Risk perceptions after human papillomavirus vaccination in HIV-infected adolescents and young adult women

Collaborators, Affiliations
Clinical Trial

Risk perceptions after human papillomavirus vaccination in HIV-infected adolescents and young adult women

Jessica A Kahn et al. J Adolesc Health. 2012 May.

Abstract

Purpose: To examine risk perceptions (perceived risk of human papillomavirus [HPV], perceived risk of other sexually transmitted infections [STIs], and need for safer sexual behaviors) and to determine factors associated with these risk perceptions after HPV vaccination.

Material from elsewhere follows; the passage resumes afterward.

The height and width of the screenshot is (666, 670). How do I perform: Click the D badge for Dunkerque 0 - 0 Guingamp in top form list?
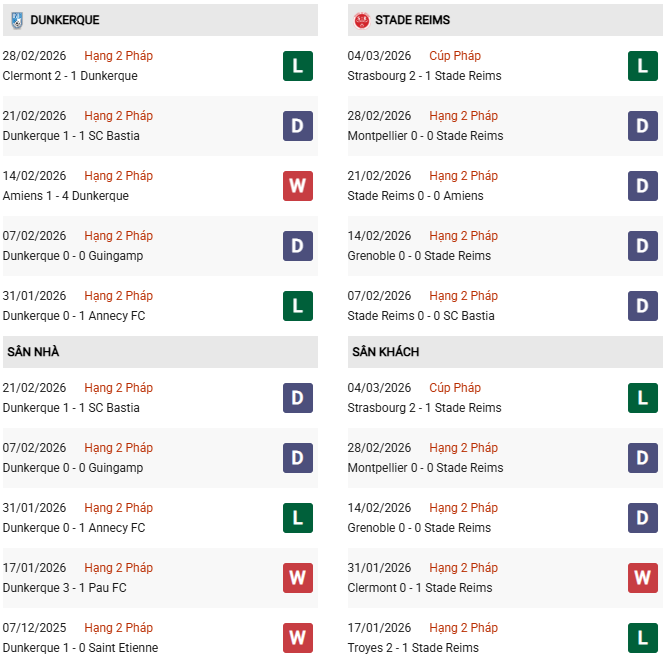(298, 246)
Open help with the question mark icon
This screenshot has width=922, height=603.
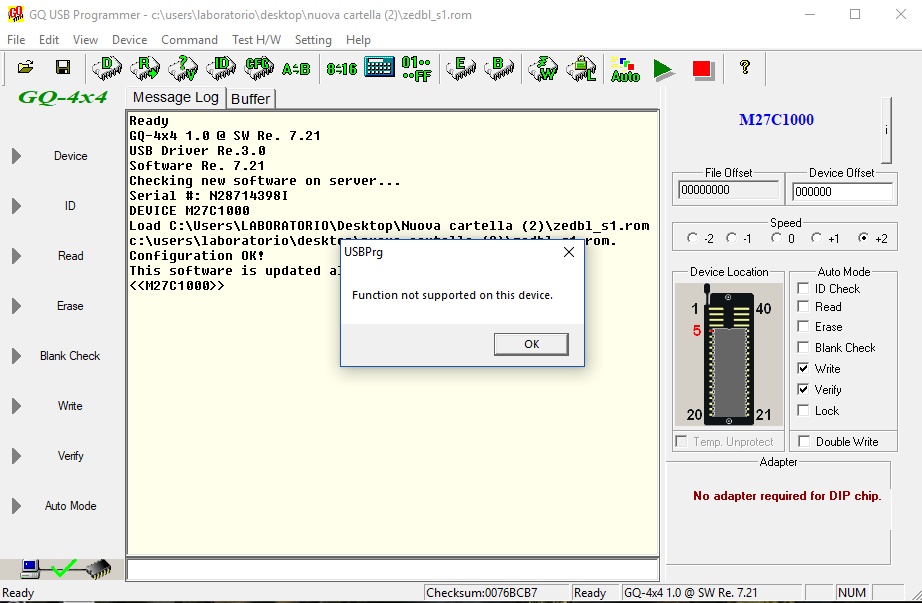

Methods: Data were collected at the baseline visit of an HPV-6, -11, -16, -18 vaccine clinical trial in 16-23-year-old HIV-infected young women (N = 99). Immediately after receiving the first vaccine dose, participants completed a confidential questionnaire that included three 5-item scales measuring perceived risk of HPV, perceived risk of other STIs, and need for safer sexual behaviors. Linear and logistic regression models were used to examine associations between baseline characteristics (demographic characteristics; cluster of differentiation antigen 4 (CD4(+)) count; HIV viral load; knowledge about HPV and HPV vaccines; sexual behaviors; and STI diagnosis) and each measure of risk perceptions.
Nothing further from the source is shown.